Swan Inference uses a hub-and-spoke architecture where the central platform coordinates between consumers and providers:

```
┌─────────────────────────────────────────────────────────────────┐
│                    External Consumers                            │
│              (Meganova AI, LiteLLM, Direct API)                 │
└─────────────────────────────────────────────────────────────────┘
                              │
                              ▼
┌─────────────────────────────────────────────────────────────────┐
│                      SWAN INFERENCE                              │
│  ┌─────────────────┐          ┌─────────────────────────────┐   │
│  │  REST API        │          │  WebSocket Hub              │   │
│  │  (Port 8100)     │─────────▶│  (Port 8081)                │   │
│  │                  │          │  - Provider connections      │   │
│  │  /api/v1/*       │          │  - Inference dispatch        │   │
│  │  /v1/* (OpenAI)  │          │  - Load balancing            │   │
│  │                  │          │  - Health monitoring          │   │
│  └─────────────────┘          └─────────────────────────────┘   │
└─────────────────────────────────────────────────────────────────┘
                    │                         │
                    ▼ WebSocket               ▼ HTTP (fallback)
┌───────────────────────────────┐  ┌─────────────────────────────┐
│      GPU Providers            │  │   External Endpoints         │
│  (H100, A100, 4090, 3090)    │  │   (vLLM, TGI, OpenAI API)   │
└───────────────────────────────┘  └─────────────────────────────┘
```

**Request Flow:**

1. Consumer sends a request to the REST API
2. The Hub checks for available WebSocket providers
3. If WebSocket providers are available: route via WebSocket (primary path)
4. If no WebSocket providers: route to External Endpoints (fallback)
5. Response includes `X-Swan-Connection-Mode` header indicating which route was used

### Key Components

| Component               | Role                                                               |
| ----------------------- | ------------------------------------------------------------------ |
| **REST API**            | OpenAI-compatible consumer-facing API                              |
| **WebSocket Hub**       | Real-time provider connections, inference dispatch, load balancing |
| **Marketplace Service** | Model catalog, search, pricing                                     |
| **Payment Ledger**      | Off-chain usage tracking, invoicing                                |
| **Benchmark Sampler**   | Periodic quality checks and scoring                                |
| **Settlement Batcher**  | On-chain settlement via MerkleDistributor                          |

## OpenAI-Compatible API

Swan Inference provides a drop-in replacement for OpenAI's API. Any existing OpenAI SDK or integration works with Swan Inference by changing the base URL and API key.

### Supported Endpoints

| Endpoint                   | Description                                      |
| -------------------------- | ------------------------------------------------ |
| `/v1/chat/completions`     | Chat-based text generation (streaming supported) |
| `/v1/embeddings`           | Text embeddings                                  |
| `/v1/images/generations`   | Image generation                                 |
| `/v1/audio/transcriptions` | Audio-to-text transcription                      |
| `/v1/models`               | List available models                            |

### Example Request

```bash
curl https://inference.swanchain.io/v1/chat/completions \
  -H "Authorization: Bearer sk-swan-YOUR-KEY" \
  -H "Content-Type: application/json" \
  -d '{
    "model": "deepseek-r1-distill-llama-70b",
    "messages": [{"role": "user", "content": "Hello!"}]
  }'
```

## Model Catalog

Swan Inference serves two categories of models with different economics.
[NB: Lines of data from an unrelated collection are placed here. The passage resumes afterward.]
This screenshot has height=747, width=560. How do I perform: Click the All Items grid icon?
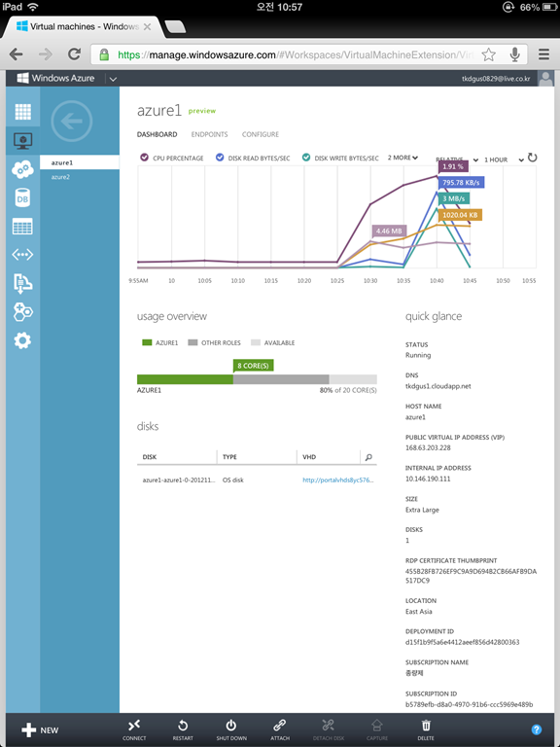click(x=23, y=112)
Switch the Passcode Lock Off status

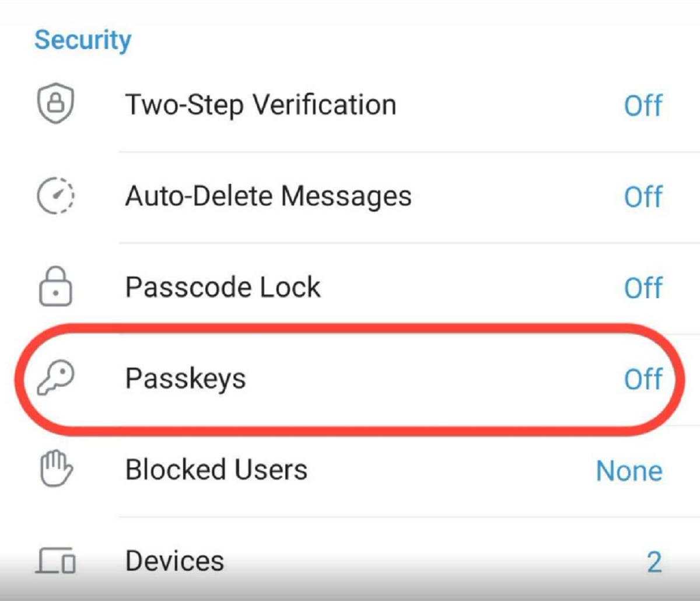tap(643, 288)
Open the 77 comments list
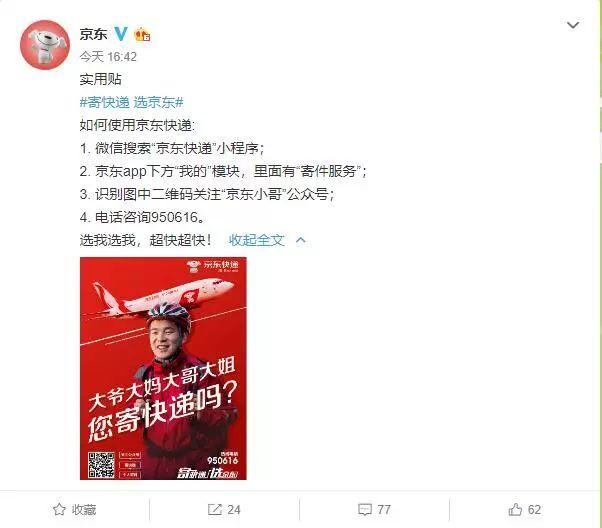Image resolution: width=602 pixels, height=528 pixels. [384, 510]
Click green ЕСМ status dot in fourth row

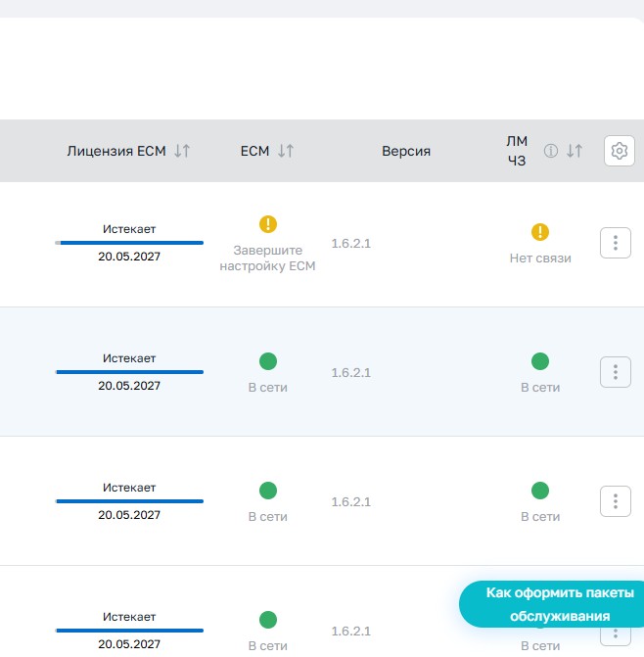pos(268,620)
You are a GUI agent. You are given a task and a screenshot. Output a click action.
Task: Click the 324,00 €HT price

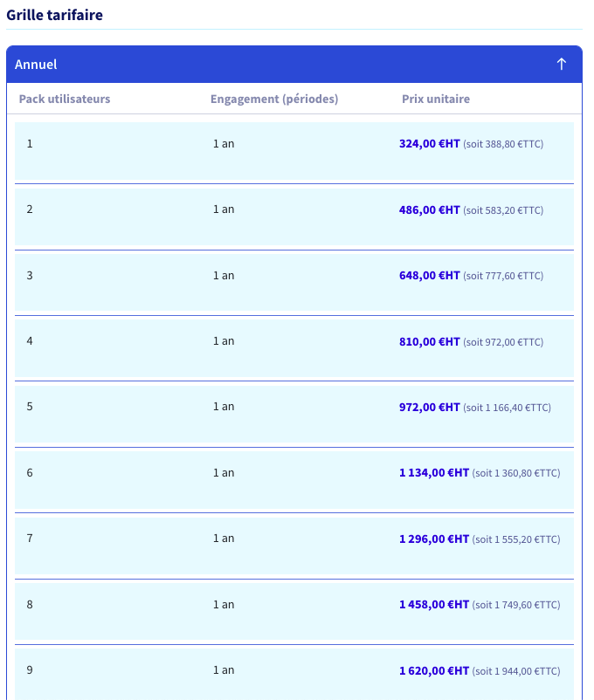click(429, 144)

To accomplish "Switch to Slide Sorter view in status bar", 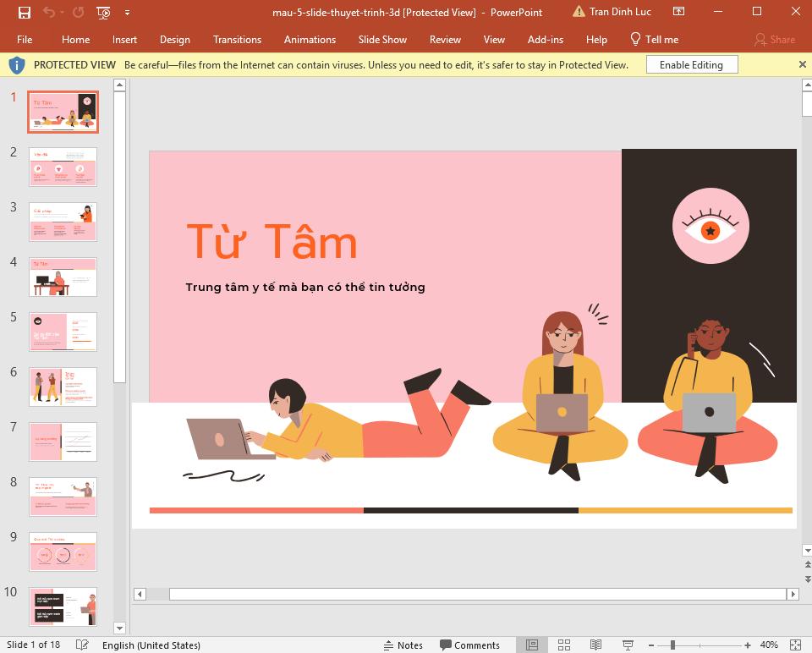I will (x=563, y=645).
The live catalog at [inference.swanchain.io/models](https://inference.swanchain.io/models) is the source of truth for current availability and pricing.

### Frontier Gateway

Closed frontier models (Claude, Gemini) proxied at a consistent discount to direct API pricing. These run on the upstream provider's infrastructure — Swan acts as an aggregator, passing on cost savings through bulk agreements and SWAN token incentives.

| Example          | Direct pricing               | Swan pricing   | Savings |
| ---------------- | ---------------------------- | -------------- | ------- |
| Claude Opus 4.6  | $5.00 / $25.00 per 1M tokens | $4.00 / $20.00 | \~20%   |
| Gemini 2.5 Flash | $0.30 / $2.50 per 1M tokens  | $0.18 / $1.50  | \~40%   |

With Pay-with-SWAN, the discount stacks to 50–66% below going direct. See the [pricing comparison](https://inference.swanchain.io/pricing) for the live side-by-side.

### Open-Source on Decentralized GPUs

Open-source models served by Swan's decentralized provider network. This is where Swan's economics structurally beat centralized providers — any qualifying GPU owner (datacenter to consumer hardware) can become a provider and share in inference revenue.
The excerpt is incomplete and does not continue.